RASS scores were initially similar in the four groups: 1.7 for haloperidol, 1.6 for lorazepam alone, 1.3 for lorazepam plus haloperidol, and 1.6 for placebo.

Within the first hour, RASS scores decreased significantly in all four groups, with the lowest scores in the two lorazepam groups.

The mean RASS change at 24 hours was -2.3 for the haloperidol alone group, -4.5 for the lorazepam group, -4.3 for the combination group, and -2.8 for the placebo group.

Compared with patients in the haloperidol group, those in the lorazepam and combination group had significantly lower RASS scores, with a mean difference of about -2.

The difference in RASS scores between the haloperidol and placebo groups was not significant (-0.5; 95% CI, -1.7 to 0.7), nor was the difference between the combination and lorazepam groups (0.2; 95% CI, -1.1 to 1.4).

The combination and lorazepam groups needed significantly fewer rescue medications for breakthrough restlessness or agitation (32% and 37%, respectively) than the haloperidol and placebo groups (56% and 83%, respectively).

Hiu and colleagues also noted no differences in survival or adverse events between the groups.

“Taken together, these study findings highlight three options with light (haloperidol), moderate (lorazepam), and heavy (combination) sedation for persistent restlessness and agitation in the end-of-life setting,” the authors wrote.

Perspectives: Striking a Balance

Thomas B. Strouse, MD, who was not involved in the study, explained that overall “most practitioners would agree that combining a sedative-hypnotic like lorazepam or midazolam with an antipsychotic like haloperidol or olanzapine are reasonable strategies” for treating agitated delirium in the last days of life for someone with advanced cancer.

Strouse, David Geffen School of Medicine, UCLA, explained that he and many colleagues often use antipsychotic agents other than haloperidol, such as olanzapine or quetiapine, which he said are more sedating with generally fewer side effects, particularly akathisia or motor restlessness that “can sometimes be hard to distinguish from the agitated delirium one is trying to reduce.”

In an invited commentary, palliative care experts Justin J. Sanders, MD, MSc, and James Downar, MDCM, MHSc, highlighted important questions raised by the trial.

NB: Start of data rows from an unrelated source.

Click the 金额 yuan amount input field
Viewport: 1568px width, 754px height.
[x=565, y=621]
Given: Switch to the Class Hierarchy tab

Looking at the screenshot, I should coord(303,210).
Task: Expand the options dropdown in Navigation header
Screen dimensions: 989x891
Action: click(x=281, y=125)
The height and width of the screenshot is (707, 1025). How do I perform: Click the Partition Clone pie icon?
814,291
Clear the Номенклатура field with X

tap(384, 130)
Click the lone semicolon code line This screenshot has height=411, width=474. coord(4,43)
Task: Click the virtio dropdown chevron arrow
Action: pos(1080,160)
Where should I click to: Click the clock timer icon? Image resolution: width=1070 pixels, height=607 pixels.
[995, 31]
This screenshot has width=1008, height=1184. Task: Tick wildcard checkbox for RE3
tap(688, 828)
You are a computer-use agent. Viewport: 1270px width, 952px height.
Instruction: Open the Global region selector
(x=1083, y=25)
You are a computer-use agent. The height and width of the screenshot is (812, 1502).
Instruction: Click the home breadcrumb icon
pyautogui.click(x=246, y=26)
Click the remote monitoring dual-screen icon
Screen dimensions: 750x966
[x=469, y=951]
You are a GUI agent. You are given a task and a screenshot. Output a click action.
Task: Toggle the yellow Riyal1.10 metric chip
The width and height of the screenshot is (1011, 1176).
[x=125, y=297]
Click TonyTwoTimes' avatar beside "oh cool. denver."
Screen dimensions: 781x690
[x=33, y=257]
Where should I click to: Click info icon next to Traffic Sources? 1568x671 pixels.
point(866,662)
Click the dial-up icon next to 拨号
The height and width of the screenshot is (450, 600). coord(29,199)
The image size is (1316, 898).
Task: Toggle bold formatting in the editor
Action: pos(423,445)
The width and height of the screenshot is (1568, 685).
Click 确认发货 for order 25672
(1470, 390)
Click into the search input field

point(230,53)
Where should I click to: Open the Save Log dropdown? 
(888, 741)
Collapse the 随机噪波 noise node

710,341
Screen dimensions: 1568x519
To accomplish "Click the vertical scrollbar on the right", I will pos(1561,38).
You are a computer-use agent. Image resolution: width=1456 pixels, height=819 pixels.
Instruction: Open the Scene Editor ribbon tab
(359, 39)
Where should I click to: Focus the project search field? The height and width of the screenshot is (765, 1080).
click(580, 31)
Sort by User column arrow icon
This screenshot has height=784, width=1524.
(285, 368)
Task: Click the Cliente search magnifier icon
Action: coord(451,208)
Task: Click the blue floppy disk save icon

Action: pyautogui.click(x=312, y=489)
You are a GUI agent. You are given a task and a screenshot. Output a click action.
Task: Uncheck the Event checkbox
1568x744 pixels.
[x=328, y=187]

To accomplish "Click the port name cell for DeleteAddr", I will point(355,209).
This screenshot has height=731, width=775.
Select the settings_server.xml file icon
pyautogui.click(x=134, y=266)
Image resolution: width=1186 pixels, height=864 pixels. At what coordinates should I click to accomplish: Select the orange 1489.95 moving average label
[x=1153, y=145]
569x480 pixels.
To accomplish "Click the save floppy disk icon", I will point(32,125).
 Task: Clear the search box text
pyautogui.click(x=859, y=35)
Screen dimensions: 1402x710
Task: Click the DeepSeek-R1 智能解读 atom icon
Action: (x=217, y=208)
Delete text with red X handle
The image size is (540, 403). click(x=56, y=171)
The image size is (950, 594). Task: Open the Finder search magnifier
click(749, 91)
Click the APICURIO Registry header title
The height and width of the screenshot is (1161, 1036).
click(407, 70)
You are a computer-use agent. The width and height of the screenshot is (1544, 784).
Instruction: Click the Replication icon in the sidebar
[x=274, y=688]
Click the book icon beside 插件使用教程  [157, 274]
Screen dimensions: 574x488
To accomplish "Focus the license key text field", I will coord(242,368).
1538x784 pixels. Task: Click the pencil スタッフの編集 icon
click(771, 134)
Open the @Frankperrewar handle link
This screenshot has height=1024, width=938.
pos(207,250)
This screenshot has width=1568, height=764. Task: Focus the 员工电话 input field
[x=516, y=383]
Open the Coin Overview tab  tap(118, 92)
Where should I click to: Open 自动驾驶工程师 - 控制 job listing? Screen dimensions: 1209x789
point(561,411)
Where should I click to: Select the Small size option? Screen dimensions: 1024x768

Notably, the goal of managing agitated delirium is not typically about lowering RASS as much as possible but rather about achieving a mid-range of 0 to -2 where patients are calm but not over-sedated. However, most patients in the lorazepam groups achieved a mean RASS score below that target, meaning these patients were more heavily sedated, Sanders, of McGill University, Montreal, Quebec, Canada, and Downar, of the University of Ottawa, Ottawa, Ontario, Canada, explained.

When managing delirium, there is often a trade-off between managing the agitated delirium and keeping patients aware and conscious enough to continue communicating, Sanders explained in an interview with Medscape Medical News.

Sanders discusses this trade-off with patients and families, telling them that “we have medications that can treat the delirium, but it will come at the expense of alertness.” He then works with families to help make the best decisions based on their values.

Overall, Sanders called this study “an extraordinary trial in our field,” citing its level of complexity, including the contributions from patients and families.

In a comment reacting to the study, Hiroyuki Otani, MD, of Kyushu Cancer Center in Fukuoka, Japan, agreed and elaborated on ambiguity of these end-of-life decisions.

“Deep sedation occupies a complex emotional and ethical space,” Otani wrote. “While it may relieve visible distress, it may also preclude final opportunities for expression — a glance, a whispered farewell, a final touch.”

The trial, Otani concluded, “calls us to reimagine sedation not merely as symptom control but as a final act of care — where relief, reverence, and relational presence converge at the threshold of life’s end.”

Hui, Sanders, Strouse, and Otani had no disclosures.